Сегодня героика больших творческих взлетов и свершений властвует и на стройках Сибири, и на целинных просторах Казахстана, и на заводах и шахтах Донбасса, и в лабораториях ученых, и в аудиториях институтов, духом этой героики овеяны мечты наших детей. Сегодня с еще большей ясностью мы видим высокое назначение искусства – запечатлеть образ нашей героической современности и советского человека. Еще острее встает перед нами задача – утверждать принципы коммунистической морали, бороться со всяческими проявлениями буржуазной идеологии, аполитичности, обывательщины, с грязным наследием старого, буржуазного мира.
Нам всем запомнились глубокие и проникновенные слова Никиты Сергеевича Хрущева о главной линии развития советской литературы и искусства: «Главная линия развития состоит в том, чтобы литература и искусство были всегда неразрывно связаны с жизнью народа, правдиво отображали богатство и многообразие нашей советской действительности, ярко и убедительно показывали великую преобразовательную деятельность советского народа, благородство его стремлений и целей, его высокие моральные качества. Высшее общественное назначение литературы и искусства – поднимать народ на борьбу за новые успехи в строительстве коммунизма».
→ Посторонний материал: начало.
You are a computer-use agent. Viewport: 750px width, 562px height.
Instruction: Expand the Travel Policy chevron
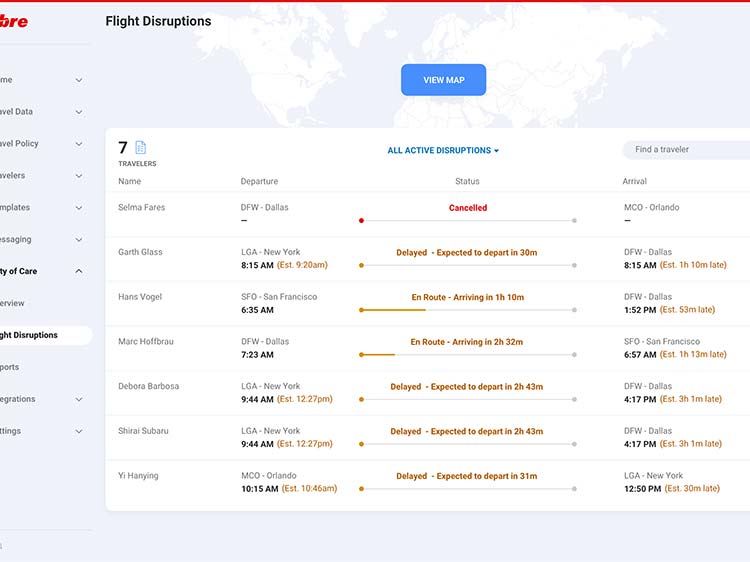pos(79,144)
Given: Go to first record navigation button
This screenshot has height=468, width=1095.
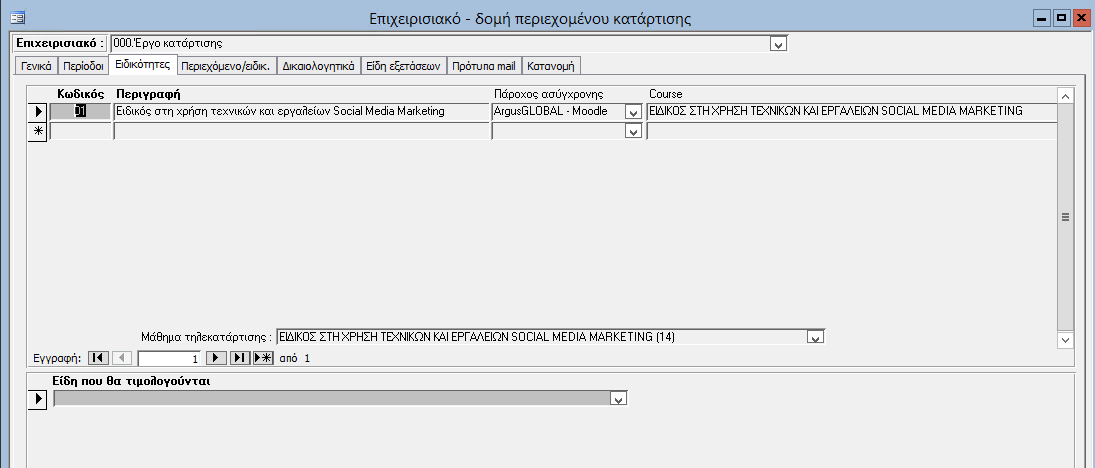Looking at the screenshot, I should click(x=98, y=358).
Что же значит для литератора стоять на главной линии развития советской литературы? Это значит быть прежде всего художником современности; это значит видеть богатство народной жизни во всем ее многообразии и активно бороться за то новое, что приближает нас к коммунизму; это значит быть художником больших тем, больших мыслей и чувств, рождаемых нашей эпохой. Это значит глубоко сознавать, что каждое твое слово должно быть словом, окрыленным благородной гражданской целью, словом воспитателя, ваятеля души нового, коммунистического человека.
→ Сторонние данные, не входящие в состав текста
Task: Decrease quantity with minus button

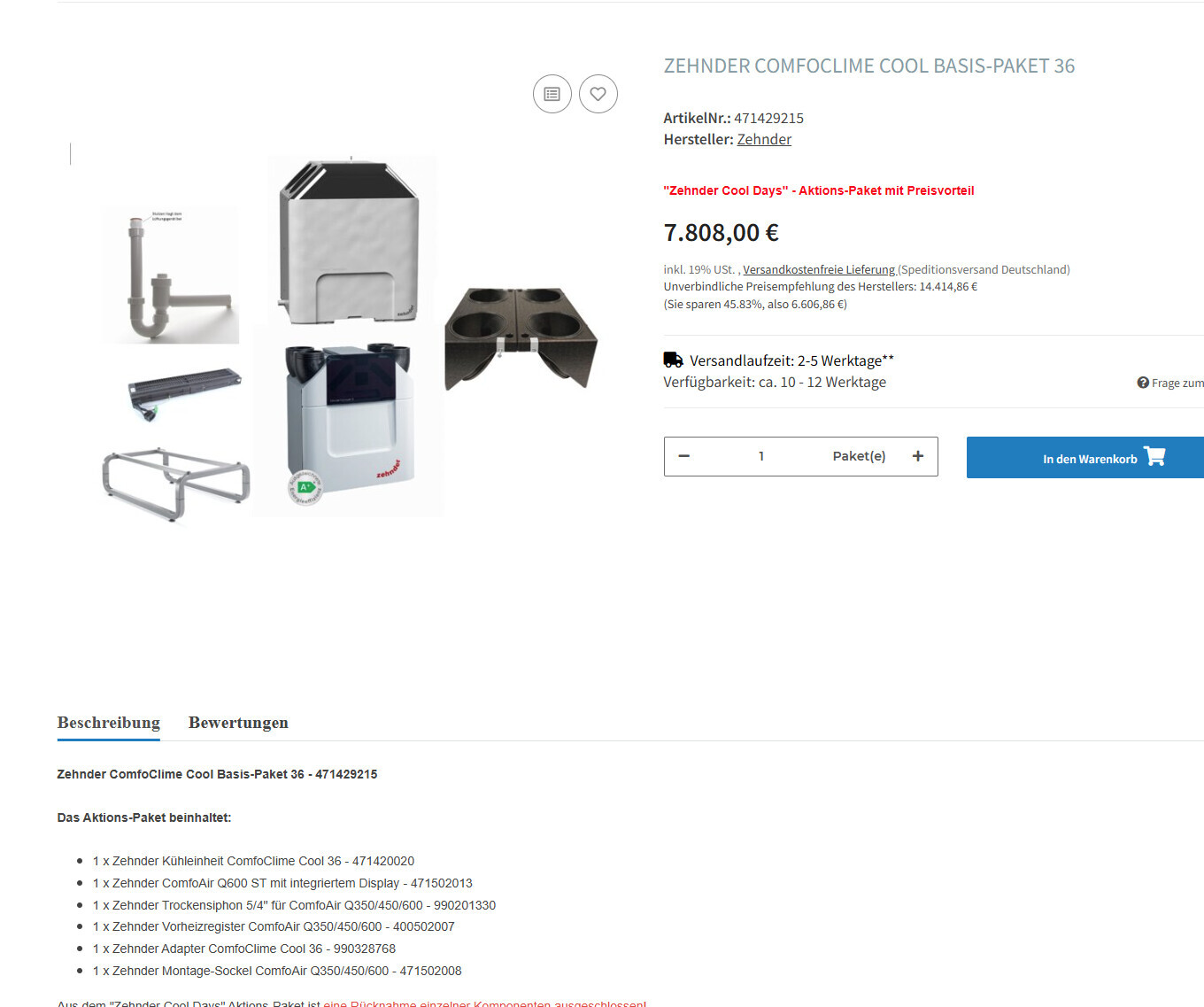Action: tap(683, 456)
Проходивший в апреле Второй пленум Правления Союза писателей СССР, посвященный обсуждению вопросов драматургии театра, кино и телевидения, вновь подтвердил, что борьба за движение по этой главной линии является основой нашего литературного процесса. Как добиться того, чтобы драматургия успешно шла по главной линии развития, отражая богатство и героический характер нашей эпохи развернутого строительства коммунизма? К этому вопросу с разных сторон подходили все выступавшие на пленуме. Разговор велся по крупному счету, с глубокой заботой об идейно-художественном качестве драматургии, с пониманием ответственности, которая лежит на нас.
Почему мы сегодня уделяем такое первостепенное внимание развитию драматургии? Почему так озабочены ее общим состоянием? Почему мы с радостью воспринимаем каждый ее успех, хотя этих, успехов, к сожалению, еще не так много?
Театр и кинематограф – это трибуна жизни. Но сравните богатство нашей действительности с тем, что мы видим на сцене, на экране кино и телевизора… Какое тревожное, какое разительное несоответствие!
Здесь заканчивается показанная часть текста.